Marie-Ève Dicaire (born July 29, 1986) is a Canadian professional boxer who is a 2-time IBF female light middleweight champion from 2018 to March 2021 and from December 2021 to November 2022. In 2013, she was named athlete of the year by Boxing Quebec. As of September 2020, she is ranked as the world's second best active female light middleweight by The Ring and BoxRec.

Early life 
Dicaire was born on July 29, 1986 in Saint-Eustache, Quebec. At 6 years old, she started learning Karate and before she was 11 years old, she obtained her black belt and won the Canadian Championship.

Martial Arts 
5th Dan Black belt -  Kenpo Karate

Amateur career 
Dicaire has fought more than 50 fights in less than four years as an amateur.

2012 / 2013 -  Quebec Gants Dorés Champion  
2013        -  Canadian Amateur Champion  
2012 / 2013 -  Ring Side World Championship  
2013        -  Athlete par excellence of the Fédération Québécois de Boxe Olympique

Professional boxing career 
Dicaire turned pro in 2015.

On September 14, 2017, it was announced that Dicaire would be fighting on October 25, 2017 against the IBF's 6th-ranked Yamila Esther Reynoso.  The fight took place at Casino du Lac Leamy in the city of Gatineau, Quebec, Canada.  Dicaire won the 10-round bout by unanimous decision.

On October 25, 2017, it was announced that Dicaire would be fighting on Dec 7, 2017 for the NABF 154lbs vacant super welterweight title. The fight would be held at the Montreal Casino.

On December 6, 2017, it was announced that Dicaire's original opponent Silvia Zuniga was not able to obtain her visa to fight in Canada. As a result, Paty Ramirez stepped in and fought Dicaire for a second time.

Dicaire vs. Núñez
On January 19, 2018, it was announced that Dicaire would be fighting against Katia Alvariño for the vacant NABF female 154lbs super welterweight title.  The event was held at the Montreal Casino in Montreal, Canada on February 15, 2018. Her opponent was switched a couple of days before the fight to Marisa Gabriela Núñez from Argentina.  Dicaire defeated Núñez and became the NABF champion in the super welterweight division.
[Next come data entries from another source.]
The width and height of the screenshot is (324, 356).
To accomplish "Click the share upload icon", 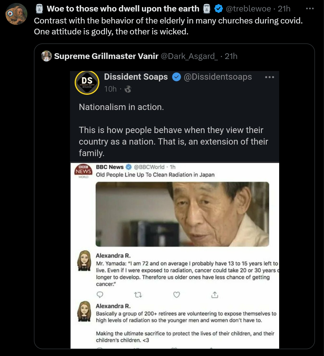I will (215, 295).
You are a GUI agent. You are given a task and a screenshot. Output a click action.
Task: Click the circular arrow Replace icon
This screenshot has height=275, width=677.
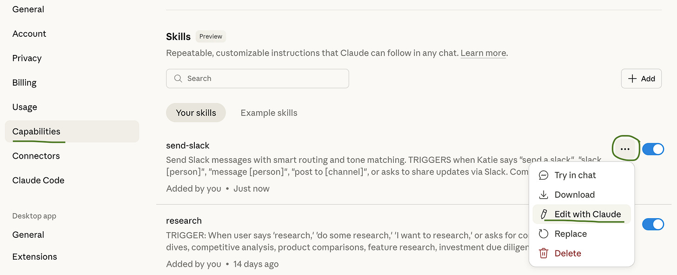pyautogui.click(x=543, y=234)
Dicaire vs. Belen Abellaneda

Dicaire participated in the Grand Prix final gala of the Group Yvon Michel (GYM) on June 9, 2018 at the Cabaret du Casino Montreal, where she faced the Argentine Yamila Belen Abellaneda in a fight that was scheduled for 10 rounds.

Abellaneda (6-1-0, 3 KOs) competed for over 10 rounds against the reigning WBO lightweight world champion, the Brazilian Rose Flying on May 6, 2017 in Sao Paulo. The 24-year-old fighter has never been knocked out as much in the amateurs as in the professionals. Dicaire (11-0-0, 0 KOs), ranked second by the WBC and the WBA at super welterweight, as well as third by the IBF at welterweight (147 lbs), picked up her twelfth professional win, keeping her perfect record intact with a ten-round unanimous decision over Abellaneda. The judges' scores were 100-90, 99-91 and 98-92.

Dicaire vs. Ayala II
In the semifinal gala starring Steve Bossé and Jean Pascal, Dicaire defeated Mexican Alejandra Ayala (8-4-0, 5 KOs) by unanimous decision on Friday, June 20, 2018 at the Place Bell de Laval.
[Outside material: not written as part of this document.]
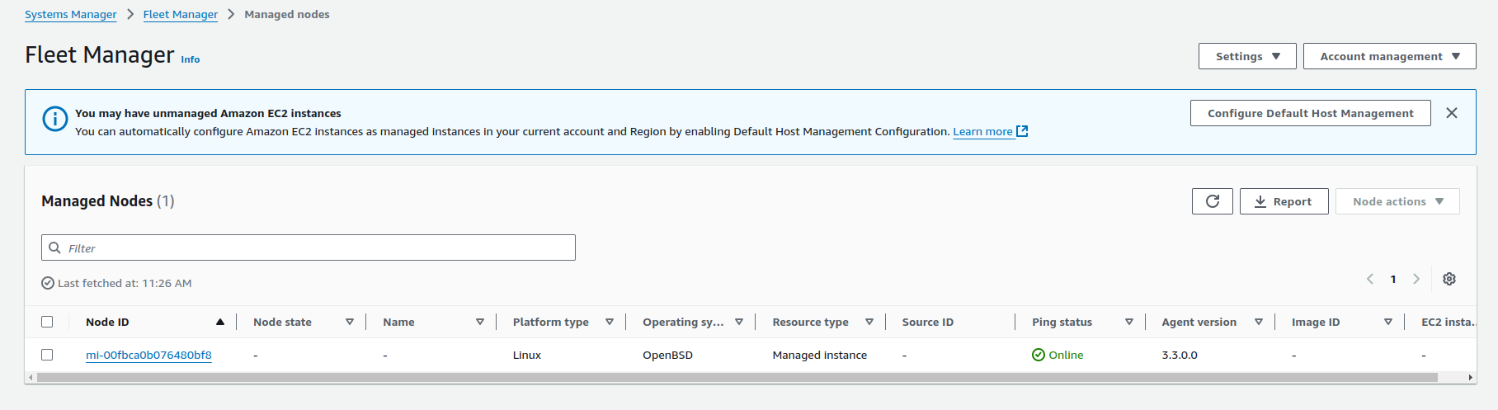Viewport: 1498px width, 410px height.
Task: Go to Fleet Manager breadcrumb link
Action: pos(181,15)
It was a rematch between the two women. Dicaire (13-0-0, 0 KOs) defeated Ayala (8-4-0, 5 KOs) for the first time by unanimous decision on June 15, 2017, at the Casino de Montréal. The NABF world super-middleweight champion remained undefeated.

Dicaire vs. Namús
Dicaire fought Uruguayan native Chris Namús for the IBF super welterweight title.  Dicaire (13-0, 0 KOs), 32, appeared in her first world championship fight, while Namús (24-4, 8 KOs), 31, was in her second defense of the title. The duel between Dicaire and Namús took place on December 1, 2018 at the Videotron Center, in the sub-card of the WBC light heavyweight world championship bout between Adonis Stevenson and Oleksandr Gvozdyk. Dicaire defeated Namús by unanimous decision (97-93, 96-94, 97-93) for the IBF world female super welterweight title.
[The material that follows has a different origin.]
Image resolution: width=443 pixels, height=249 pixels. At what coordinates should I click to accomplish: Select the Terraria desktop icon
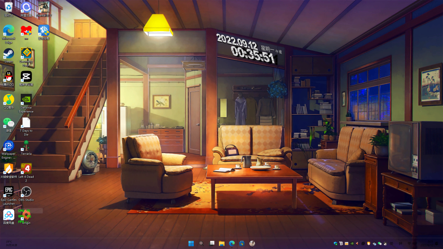coord(26,145)
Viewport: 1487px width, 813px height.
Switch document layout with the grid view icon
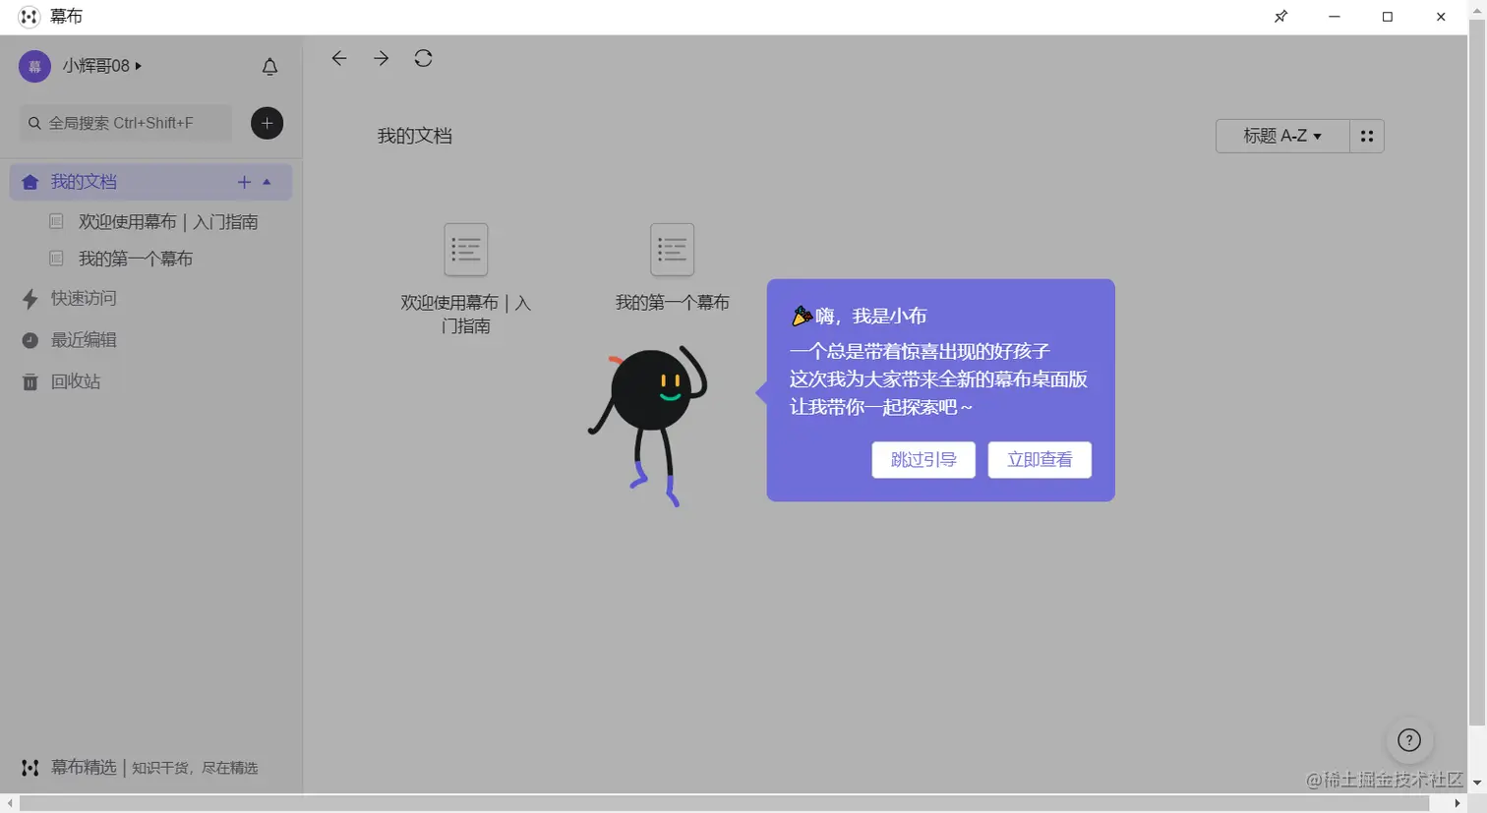1366,136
Dicaire vs. Tejada (Fight Cancelled)
Dicaire was supposed to defend her IBF World Female Super Welterweight Title for the first time against Dominican Republic native Lina Tejada. However, the Quebec athletic commission canceled the bout when Tejada's medical exam revealed that she was completely blind in one eye. The bout between Dicaire and Tejada was scheduled to take place March 23, 2019 at the Montreal Casino.

Dicaire vs. Lauren
Dicaire defended her (IBF) super-middleweight title by winning by unanimous decision against Sweden's Mikaela Lauren.  After 10 rounds, Dicaire won the favor of the three judges with scores of 97-93, 98-92, and 99-91.

Dicaire vs. Lindberg
IBF Super Welterweight Champion Dicaire defended her championship for the second time against Sweden’s Maria Lindberg (17-4-2, 9 KOs) on Friday, June 28 at the Montreal Casino, Canada. Lindberg had gone up against then champion Christina_Hammer twice, champion Ewa Piatkowska, Inna Sagaydakovskaya over her nearly 16-year career. Dicaire won against her veteran opponent by unanimous decision (98-92, 99-91 and 99-91).

Dicaire vs. Suarez
The Videotron Centre was the host for Dicaire's (16-0-0, 0KO) defense of her IBF Super Welterweight title for the 3rd time against the experienced Venezuelan Ogleidis Suárez (29-4-1, 13 KOs), the #2 contender for the belt.

Dicaire v Shields
In a battle of undefeateds on March 5, 2021, Claressa Shields defeated Dicaire by unanimous decision (100-90 on all scorecards) to retain her WBC and WBO super welterweight titles, and also claim the IBF 154-pound belt and vacant WBA light middleweight belt. With the win, Shields became the first world champion boxer in the four-belt era to hold undisputed titles in two different weight divisions.[53][54]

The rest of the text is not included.